# Work to be completed
Every record below should be printed exactly as given.

# Pixel coordinate grounding data
# # # # #

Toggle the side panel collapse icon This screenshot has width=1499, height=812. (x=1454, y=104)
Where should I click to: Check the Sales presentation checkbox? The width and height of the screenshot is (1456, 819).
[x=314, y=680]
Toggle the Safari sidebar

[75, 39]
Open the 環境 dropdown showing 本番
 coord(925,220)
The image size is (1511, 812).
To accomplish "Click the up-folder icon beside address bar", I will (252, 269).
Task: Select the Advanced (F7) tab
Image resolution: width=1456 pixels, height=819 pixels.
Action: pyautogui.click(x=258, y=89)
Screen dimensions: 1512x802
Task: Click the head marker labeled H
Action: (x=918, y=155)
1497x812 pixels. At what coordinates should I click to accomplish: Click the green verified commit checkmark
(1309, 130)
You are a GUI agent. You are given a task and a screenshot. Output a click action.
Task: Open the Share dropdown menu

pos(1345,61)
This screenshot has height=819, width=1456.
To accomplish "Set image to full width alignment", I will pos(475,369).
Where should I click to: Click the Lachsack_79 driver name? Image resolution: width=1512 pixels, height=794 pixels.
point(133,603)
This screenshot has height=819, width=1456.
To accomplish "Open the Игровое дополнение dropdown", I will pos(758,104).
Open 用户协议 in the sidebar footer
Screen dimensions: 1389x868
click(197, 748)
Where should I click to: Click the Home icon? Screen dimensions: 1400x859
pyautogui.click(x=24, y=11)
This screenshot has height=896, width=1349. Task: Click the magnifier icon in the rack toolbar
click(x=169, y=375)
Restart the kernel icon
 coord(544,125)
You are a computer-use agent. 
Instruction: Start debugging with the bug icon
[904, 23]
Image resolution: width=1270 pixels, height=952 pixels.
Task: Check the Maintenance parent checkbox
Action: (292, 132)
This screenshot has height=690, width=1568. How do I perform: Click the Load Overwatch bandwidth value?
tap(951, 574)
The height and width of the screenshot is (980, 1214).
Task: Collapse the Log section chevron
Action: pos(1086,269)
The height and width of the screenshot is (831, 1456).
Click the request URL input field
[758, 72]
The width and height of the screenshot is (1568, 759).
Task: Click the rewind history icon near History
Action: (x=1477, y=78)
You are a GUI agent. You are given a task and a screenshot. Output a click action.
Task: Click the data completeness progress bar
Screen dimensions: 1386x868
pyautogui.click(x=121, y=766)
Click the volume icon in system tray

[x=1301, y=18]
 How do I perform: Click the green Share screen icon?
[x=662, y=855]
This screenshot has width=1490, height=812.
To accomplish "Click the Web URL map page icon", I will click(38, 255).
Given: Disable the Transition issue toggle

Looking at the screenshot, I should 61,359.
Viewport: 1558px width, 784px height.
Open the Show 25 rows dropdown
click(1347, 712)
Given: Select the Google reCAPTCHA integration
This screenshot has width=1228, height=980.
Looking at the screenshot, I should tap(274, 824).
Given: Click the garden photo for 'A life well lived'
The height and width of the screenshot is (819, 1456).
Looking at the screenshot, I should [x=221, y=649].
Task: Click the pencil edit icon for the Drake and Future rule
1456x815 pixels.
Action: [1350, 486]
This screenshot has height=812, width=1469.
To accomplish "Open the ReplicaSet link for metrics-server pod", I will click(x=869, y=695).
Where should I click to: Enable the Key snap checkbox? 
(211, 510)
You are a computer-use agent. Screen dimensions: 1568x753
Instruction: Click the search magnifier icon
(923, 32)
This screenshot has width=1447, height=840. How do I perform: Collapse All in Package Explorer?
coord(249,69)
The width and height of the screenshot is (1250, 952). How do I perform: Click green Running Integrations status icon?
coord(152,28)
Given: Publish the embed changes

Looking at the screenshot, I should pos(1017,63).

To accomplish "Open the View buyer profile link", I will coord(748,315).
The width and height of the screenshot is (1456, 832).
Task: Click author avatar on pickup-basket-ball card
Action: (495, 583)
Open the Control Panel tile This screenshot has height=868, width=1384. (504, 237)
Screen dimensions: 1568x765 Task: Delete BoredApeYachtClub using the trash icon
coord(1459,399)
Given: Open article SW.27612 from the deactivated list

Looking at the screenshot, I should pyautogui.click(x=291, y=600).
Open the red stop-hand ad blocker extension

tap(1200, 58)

# # # # #

# Finished task
Toggle the side panel collapse icon This screenshot has width=1499, height=812. (x=1454, y=104)
Where should I click to: Check the Sales presentation checkbox? The width and height of the screenshot is (1456, 819).
[x=314, y=680]
Toggle the Safari sidebar

[75, 39]
Open the 環境 dropdown showing 本番
 coord(925,220)
The image size is (1511, 812).
To accomplish "Click the up-folder icon beside address bar", I will (252, 269).
Task: Select the Advanced (F7) tab
Image resolution: width=1456 pixels, height=819 pixels.
Action: pyautogui.click(x=258, y=89)
Screen dimensions: 1512x802
Task: Click the head marker labeled H
Action: (x=918, y=155)
1497x812 pixels. At what coordinates should I click to accomplish: Click the green verified commit checkmark
(1309, 130)
You are a GUI agent. You are given a task and a screenshot. Output a click action.
Task: Open the Share dropdown menu

pos(1345,61)
This screenshot has height=819, width=1456.
To accomplish "Set image to full width alignment", I will pos(475,369).
Where should I click to: Click the Lachsack_79 driver name? Image resolution: width=1512 pixels, height=794 pixels.
point(133,603)
This screenshot has height=819, width=1456.
To accomplish "Open the Игровое дополнение dropdown", I will pos(758,104).
Open 用户协议 in the sidebar footer
Screen dimensions: 1389x868
click(197, 748)
Where should I click to: Click the Home icon? Screen dimensions: 1400x859
pyautogui.click(x=24, y=11)
This screenshot has height=896, width=1349. Task: Click the magnifier icon in the rack toolbar
click(x=169, y=375)
Restart the kernel icon
 coord(544,125)
You are a computer-use agent. 
Instruction: Start debugging with the bug icon
[904, 23]
Image resolution: width=1270 pixels, height=952 pixels.
Task: Check the Maintenance parent checkbox
Action: (292, 132)
This screenshot has height=690, width=1568. How do I perform: Click the Load Overwatch bandwidth value?
tap(951, 574)
The height and width of the screenshot is (980, 1214).
Task: Collapse the Log section chevron
Action: pos(1086,269)
The height and width of the screenshot is (831, 1456).
Click the request URL input field
[758, 72]
The width and height of the screenshot is (1568, 759).
Task: Click the rewind history icon near History
Action: (x=1477, y=78)
You are a GUI agent. You are given a task and a screenshot. Output a click action.
Task: Click the data completeness progress bar
Screen dimensions: 1386x868
pyautogui.click(x=121, y=766)
Click the volume icon in system tray

[x=1301, y=18]
 How do I perform: Click the green Share screen icon?
[x=662, y=855]
This screenshot has width=1490, height=812.
To accomplish "Click the Web URL map page icon", I will click(38, 255).
Given: Disable the Transition issue toggle

Looking at the screenshot, I should 61,359.
Viewport: 1558px width, 784px height.
Open the Show 25 rows dropdown
click(1347, 712)
Given: Select the Google reCAPTCHA integration
This screenshot has width=1228, height=980.
Looking at the screenshot, I should tap(274, 824).
Given: Click the garden photo for 'A life well lived'
The height and width of the screenshot is (819, 1456).
Looking at the screenshot, I should [x=221, y=649].
Task: Click the pencil edit icon for the Drake and Future rule
1456x815 pixels.
Action: [1350, 486]
This screenshot has height=812, width=1469.
To accomplish "Open the ReplicaSet link for metrics-server pod", I will click(x=869, y=695).
Where should I click to: Enable the Key snap checkbox? 
(211, 510)
You are a computer-use agent. Screen dimensions: 1568x753
Instruction: Click the search magnifier icon
(923, 32)
This screenshot has width=1447, height=840. How do I perform: Collapse All in Package Explorer?
coord(249,69)
The width and height of the screenshot is (1250, 952). How do I perform: Click green Running Integrations status icon?
coord(152,28)
Given: Publish the embed changes

Looking at the screenshot, I should pos(1017,63).

To accomplish "Open the View buyer profile link", I will coord(748,315).
The width and height of the screenshot is (1456, 832).
Task: Click author avatar on pickup-basket-ball card
Action: (495, 583)
Open the Control Panel tile This screenshot has height=868, width=1384. (504, 237)
Screen dimensions: 1568x765 Task: Delete BoredApeYachtClub using the trash icon
coord(1459,399)
Given: Open article SW.27612 from the deactivated list

Looking at the screenshot, I should pyautogui.click(x=291, y=600).
Open the red stop-hand ad blocker extension

tap(1200, 58)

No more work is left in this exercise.